==== Extracted text
What does this Q-Q plot indicate about my data?

Question

Q-Q plot of residuals for data set

Graph showing the relationship between length of dogwhelk shell and distance from the low tide mark, with linear regression line, 95% confidence interval lines and 0 gradient line (red).

Does the Q-Q plot mean that there are are less 'smaller dogwelks' than 'larger dog whelks',

I wish there were more information available. could you use the "qqPlot" from the 'car' package in 'R'? It puts confidence intervals for normality. Can you tell me what your data is, what it is from, and what you are trying to use it to do? Understanding the problem is really (really really) important before saying "data means x". Also, you need more text in your question. What did you think it meant or didn't? — EngrStudent, Dec 31 '16 at 03:08
The scatter plot of the original data is most helpful. One graph implies that the response is height; the other length of shell. Can you confirm that the graphs are for the same analysis? I am see a very weak relationship overall: considering whether model assumptions are satisfied for an unconvincing model is not worth much time. If the model is good, whether the residuals are normal is secondary; if it's poor, normality is immaterial. I see also a longer tail of smaller organisms, which may reflect a mixture situation, e.g. damaged shells??? immature organisms??? — Nick Cox, Dec 31 '16 at 10:27
@NickCox Thank you for making the link to other post with my answer. — Michael R. Chernick, Dec 31 '16 at 13:20
Our answers came before the regression plot with the dogwelk data added and a new question was added with it. I think it should have been a separate post. @MrGD Did you add this? — Michael R. Chernick, Dec 31 '16 at 13:29
Also it is confusing because the second qqplot is for data completely separate from the original plot given by the OP. — Michael R. Chernick, Dec 31 '16 at 13:31

Glen_b · Answer 1 · 2017-01-01T11:11:33.070

6

The shape of the plot is consistent with a left-skew, possibly bimodal distribution (with a small mode on the left).
========
# Exercise 1:
In the Q-Q plot thread, which R package does EngrStudent suggest for its "qqPlot" function?
The thread and the entries come from unrelated sources.
==== Extracted data
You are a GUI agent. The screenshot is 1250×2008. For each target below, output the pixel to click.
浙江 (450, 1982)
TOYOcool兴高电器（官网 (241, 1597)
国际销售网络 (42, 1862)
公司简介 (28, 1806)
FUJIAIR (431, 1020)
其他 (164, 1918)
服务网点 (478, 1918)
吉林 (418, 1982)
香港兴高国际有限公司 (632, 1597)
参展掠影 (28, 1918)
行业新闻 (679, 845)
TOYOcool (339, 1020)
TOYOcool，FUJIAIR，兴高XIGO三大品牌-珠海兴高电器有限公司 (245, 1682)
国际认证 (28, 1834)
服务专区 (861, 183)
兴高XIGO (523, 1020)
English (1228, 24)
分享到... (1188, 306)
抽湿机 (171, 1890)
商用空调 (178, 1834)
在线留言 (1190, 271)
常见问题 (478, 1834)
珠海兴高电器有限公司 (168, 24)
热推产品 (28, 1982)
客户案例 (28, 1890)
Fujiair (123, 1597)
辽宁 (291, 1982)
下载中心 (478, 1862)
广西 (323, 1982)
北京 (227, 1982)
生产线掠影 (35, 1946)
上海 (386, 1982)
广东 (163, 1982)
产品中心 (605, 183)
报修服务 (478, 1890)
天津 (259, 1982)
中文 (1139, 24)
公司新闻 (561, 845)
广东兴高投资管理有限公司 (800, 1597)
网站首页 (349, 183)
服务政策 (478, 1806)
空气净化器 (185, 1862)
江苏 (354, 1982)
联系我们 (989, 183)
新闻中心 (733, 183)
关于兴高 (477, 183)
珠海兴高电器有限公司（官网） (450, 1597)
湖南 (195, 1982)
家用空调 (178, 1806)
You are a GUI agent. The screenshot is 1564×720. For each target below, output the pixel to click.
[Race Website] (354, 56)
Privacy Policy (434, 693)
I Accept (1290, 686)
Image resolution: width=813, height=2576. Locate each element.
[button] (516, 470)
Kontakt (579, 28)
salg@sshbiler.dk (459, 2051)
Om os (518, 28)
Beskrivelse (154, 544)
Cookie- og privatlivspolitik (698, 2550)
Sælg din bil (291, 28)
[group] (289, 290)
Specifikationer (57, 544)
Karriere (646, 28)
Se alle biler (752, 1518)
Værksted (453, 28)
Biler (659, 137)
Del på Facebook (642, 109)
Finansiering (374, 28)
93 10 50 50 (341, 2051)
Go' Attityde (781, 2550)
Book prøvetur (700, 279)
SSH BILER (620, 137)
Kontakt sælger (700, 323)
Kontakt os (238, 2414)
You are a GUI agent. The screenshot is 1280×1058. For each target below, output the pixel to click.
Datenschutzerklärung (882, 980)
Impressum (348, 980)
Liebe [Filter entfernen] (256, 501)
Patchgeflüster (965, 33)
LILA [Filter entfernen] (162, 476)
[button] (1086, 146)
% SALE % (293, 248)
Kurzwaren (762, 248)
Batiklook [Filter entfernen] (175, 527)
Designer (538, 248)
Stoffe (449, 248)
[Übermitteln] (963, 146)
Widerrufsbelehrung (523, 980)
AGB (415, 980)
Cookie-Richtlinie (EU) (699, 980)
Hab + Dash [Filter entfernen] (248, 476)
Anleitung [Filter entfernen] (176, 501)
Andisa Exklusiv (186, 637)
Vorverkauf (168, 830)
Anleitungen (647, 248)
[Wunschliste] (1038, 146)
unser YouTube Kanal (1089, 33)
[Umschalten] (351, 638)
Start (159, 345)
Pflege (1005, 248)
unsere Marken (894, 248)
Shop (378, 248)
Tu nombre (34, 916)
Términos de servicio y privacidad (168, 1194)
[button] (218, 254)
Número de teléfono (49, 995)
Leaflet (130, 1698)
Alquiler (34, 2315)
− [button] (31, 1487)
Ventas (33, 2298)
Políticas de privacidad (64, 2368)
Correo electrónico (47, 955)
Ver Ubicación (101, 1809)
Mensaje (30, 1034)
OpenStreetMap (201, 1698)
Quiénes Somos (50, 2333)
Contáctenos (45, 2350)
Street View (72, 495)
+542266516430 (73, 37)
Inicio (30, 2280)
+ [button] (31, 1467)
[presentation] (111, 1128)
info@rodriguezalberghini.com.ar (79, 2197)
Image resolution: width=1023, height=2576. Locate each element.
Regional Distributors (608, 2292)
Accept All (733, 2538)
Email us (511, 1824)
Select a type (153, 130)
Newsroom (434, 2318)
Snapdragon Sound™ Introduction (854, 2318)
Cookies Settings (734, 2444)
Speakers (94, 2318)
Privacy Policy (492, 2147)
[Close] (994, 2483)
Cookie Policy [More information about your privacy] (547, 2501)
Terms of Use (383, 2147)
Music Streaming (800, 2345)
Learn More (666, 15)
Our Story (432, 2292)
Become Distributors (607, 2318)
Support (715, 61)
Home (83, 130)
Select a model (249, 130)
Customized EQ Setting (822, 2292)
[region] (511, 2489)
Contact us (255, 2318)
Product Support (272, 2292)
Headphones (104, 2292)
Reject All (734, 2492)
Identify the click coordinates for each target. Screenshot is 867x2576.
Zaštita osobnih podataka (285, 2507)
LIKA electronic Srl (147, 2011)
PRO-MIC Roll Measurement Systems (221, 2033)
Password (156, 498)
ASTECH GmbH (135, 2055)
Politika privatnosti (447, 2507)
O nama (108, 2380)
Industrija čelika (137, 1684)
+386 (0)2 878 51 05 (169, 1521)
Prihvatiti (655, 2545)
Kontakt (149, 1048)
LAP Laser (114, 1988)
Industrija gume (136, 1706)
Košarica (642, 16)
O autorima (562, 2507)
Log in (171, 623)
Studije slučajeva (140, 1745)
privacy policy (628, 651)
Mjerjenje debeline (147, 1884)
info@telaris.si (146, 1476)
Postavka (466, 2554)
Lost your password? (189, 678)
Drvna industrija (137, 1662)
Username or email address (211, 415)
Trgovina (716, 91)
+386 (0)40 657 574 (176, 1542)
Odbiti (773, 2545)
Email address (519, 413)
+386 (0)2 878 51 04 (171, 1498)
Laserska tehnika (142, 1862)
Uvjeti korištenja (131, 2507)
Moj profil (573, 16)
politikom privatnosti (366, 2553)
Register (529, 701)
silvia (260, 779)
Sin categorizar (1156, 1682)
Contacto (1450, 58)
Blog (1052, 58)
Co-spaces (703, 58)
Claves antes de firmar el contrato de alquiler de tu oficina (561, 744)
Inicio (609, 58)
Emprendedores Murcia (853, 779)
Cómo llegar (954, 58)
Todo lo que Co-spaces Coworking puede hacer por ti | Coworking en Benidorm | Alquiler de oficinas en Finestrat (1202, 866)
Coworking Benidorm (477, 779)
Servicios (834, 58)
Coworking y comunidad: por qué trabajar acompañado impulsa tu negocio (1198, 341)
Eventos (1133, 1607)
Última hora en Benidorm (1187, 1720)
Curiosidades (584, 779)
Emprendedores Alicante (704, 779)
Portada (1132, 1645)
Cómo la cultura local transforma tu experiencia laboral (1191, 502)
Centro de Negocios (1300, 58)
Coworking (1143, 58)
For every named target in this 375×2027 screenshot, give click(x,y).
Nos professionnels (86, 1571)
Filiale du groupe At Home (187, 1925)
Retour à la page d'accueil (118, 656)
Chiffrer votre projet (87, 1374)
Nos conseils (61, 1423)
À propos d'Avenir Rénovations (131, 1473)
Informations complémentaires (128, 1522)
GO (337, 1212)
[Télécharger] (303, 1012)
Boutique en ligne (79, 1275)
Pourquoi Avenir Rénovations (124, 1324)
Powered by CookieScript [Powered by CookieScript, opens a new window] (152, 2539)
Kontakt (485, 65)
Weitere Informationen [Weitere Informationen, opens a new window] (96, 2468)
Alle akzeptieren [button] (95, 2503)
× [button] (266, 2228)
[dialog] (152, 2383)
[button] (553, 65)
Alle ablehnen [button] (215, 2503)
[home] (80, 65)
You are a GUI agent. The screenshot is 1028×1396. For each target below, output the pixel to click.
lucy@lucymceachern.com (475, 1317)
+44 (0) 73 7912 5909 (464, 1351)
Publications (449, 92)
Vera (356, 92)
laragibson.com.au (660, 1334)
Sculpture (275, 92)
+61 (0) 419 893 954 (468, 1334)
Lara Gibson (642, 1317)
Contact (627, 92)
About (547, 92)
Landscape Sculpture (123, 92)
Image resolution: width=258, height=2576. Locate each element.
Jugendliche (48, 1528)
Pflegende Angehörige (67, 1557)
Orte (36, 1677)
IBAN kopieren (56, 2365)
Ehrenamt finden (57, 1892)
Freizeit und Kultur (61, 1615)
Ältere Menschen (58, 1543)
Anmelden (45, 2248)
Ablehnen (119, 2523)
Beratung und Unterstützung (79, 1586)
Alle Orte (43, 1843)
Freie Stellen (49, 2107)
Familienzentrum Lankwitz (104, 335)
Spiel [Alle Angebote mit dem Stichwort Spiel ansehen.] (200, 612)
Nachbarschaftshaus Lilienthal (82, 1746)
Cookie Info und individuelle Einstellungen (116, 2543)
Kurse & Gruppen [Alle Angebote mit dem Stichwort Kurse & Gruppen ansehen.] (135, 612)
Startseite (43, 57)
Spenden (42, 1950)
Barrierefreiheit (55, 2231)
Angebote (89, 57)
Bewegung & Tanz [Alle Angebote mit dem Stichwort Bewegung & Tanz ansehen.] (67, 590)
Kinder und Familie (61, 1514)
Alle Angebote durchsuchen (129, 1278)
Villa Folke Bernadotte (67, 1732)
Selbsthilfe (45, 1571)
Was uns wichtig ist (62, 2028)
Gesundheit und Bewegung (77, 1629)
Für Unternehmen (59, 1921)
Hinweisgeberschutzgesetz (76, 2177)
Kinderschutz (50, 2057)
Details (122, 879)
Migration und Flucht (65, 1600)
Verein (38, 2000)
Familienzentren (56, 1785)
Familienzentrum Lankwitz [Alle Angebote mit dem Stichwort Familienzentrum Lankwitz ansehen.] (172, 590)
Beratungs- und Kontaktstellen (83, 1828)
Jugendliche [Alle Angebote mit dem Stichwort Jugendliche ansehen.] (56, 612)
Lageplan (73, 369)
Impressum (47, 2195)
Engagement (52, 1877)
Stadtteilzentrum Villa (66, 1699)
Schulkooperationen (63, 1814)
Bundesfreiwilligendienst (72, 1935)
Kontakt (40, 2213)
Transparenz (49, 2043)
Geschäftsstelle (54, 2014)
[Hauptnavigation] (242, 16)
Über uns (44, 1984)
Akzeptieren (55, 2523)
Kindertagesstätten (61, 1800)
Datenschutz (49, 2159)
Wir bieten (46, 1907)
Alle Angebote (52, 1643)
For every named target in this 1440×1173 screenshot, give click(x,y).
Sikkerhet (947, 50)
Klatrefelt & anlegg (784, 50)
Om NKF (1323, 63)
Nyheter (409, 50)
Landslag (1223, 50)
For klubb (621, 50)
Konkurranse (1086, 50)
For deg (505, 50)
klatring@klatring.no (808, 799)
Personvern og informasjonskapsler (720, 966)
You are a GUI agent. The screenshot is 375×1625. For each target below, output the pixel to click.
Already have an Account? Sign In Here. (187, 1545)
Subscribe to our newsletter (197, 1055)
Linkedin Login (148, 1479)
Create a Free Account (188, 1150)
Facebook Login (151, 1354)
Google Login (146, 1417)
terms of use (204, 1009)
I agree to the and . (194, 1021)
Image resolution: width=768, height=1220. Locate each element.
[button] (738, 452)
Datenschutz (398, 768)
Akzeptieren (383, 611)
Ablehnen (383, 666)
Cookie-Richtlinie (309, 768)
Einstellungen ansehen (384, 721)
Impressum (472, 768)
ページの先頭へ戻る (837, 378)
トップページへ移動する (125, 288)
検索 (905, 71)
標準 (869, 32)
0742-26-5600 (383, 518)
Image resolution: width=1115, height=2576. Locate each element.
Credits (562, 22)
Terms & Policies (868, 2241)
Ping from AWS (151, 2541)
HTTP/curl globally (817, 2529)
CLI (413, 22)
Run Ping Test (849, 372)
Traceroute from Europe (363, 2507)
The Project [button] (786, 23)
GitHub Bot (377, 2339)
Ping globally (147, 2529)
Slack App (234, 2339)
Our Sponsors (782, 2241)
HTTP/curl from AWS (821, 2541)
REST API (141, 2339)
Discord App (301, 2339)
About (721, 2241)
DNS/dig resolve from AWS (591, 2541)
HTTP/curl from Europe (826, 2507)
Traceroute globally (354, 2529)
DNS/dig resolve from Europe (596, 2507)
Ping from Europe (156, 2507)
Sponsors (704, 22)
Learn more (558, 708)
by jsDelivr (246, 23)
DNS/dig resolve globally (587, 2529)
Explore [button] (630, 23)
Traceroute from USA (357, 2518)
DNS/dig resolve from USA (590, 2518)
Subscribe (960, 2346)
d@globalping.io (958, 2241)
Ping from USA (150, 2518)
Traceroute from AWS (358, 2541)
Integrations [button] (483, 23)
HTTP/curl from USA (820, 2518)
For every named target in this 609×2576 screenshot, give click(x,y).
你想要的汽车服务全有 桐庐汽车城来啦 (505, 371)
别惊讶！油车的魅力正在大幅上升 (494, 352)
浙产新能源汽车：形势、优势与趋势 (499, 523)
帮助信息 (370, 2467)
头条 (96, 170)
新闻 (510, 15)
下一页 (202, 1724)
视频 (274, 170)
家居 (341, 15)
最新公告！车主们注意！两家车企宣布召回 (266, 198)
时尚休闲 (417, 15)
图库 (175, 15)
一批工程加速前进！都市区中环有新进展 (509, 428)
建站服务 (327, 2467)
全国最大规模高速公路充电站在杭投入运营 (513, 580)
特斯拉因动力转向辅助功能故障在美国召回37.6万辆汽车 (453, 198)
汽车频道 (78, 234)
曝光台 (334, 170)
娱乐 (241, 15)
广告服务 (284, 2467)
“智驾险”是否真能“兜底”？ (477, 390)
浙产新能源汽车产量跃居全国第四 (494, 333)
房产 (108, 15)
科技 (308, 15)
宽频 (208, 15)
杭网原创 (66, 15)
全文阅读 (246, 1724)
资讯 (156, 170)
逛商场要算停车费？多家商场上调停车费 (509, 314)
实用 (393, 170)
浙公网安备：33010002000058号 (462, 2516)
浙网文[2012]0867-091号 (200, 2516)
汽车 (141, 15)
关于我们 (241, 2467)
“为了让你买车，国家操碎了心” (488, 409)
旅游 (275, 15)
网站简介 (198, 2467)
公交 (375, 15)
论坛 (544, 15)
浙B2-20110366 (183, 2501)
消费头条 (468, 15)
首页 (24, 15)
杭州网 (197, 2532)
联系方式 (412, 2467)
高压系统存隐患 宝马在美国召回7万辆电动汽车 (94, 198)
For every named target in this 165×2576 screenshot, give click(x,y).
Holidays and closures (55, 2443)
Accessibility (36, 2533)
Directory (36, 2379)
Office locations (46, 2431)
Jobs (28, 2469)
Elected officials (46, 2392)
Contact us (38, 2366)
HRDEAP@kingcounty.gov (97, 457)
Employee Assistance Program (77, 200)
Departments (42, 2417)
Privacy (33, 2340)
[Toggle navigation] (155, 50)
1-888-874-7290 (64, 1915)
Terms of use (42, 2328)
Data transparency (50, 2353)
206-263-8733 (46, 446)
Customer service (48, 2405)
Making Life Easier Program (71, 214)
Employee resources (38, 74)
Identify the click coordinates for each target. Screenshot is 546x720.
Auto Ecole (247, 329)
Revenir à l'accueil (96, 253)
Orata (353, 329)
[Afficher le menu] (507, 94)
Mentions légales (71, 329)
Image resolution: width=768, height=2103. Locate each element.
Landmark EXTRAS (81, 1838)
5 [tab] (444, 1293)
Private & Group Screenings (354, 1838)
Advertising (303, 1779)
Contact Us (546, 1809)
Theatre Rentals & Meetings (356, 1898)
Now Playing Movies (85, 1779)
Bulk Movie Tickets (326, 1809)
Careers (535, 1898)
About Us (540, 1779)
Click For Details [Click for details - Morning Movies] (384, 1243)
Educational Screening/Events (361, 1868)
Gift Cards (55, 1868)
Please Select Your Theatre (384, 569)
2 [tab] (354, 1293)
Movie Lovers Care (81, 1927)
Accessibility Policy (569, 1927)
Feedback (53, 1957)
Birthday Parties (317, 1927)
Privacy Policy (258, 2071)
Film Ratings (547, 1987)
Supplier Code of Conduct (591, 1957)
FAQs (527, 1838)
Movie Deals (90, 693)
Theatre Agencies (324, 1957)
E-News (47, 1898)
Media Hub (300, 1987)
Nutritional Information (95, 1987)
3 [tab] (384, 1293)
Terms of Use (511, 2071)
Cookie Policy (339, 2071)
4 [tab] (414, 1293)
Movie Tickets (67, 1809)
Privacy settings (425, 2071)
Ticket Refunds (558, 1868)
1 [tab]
========
# Exercise 2:
Scale the entries from the first line through the line with "行业新闻 (679, 845)", both included. Write each of those lines again with its request, multiplying every coordinate by 0.6 and rounding to whole numbers, halves up.

# Problem solution 1:
The 'car' package.

# Problem solution 2:
You are a GUI agent. The screenshot is 1250×2008. For each target below, output the pixel to click.
浙江 (270, 1189)
TOYOcool兴高电器（官网 (145, 958)
国际销售网络 (25, 1117)
公司简介 (17, 1084)
FUJIAIR (259, 612)
其他 (98, 1151)
服务网点 (287, 1151)
吉林 (251, 1189)
香港兴高国际有限公司 (379, 958)
参展掠影 (17, 1151)
行业新闻 (407, 507)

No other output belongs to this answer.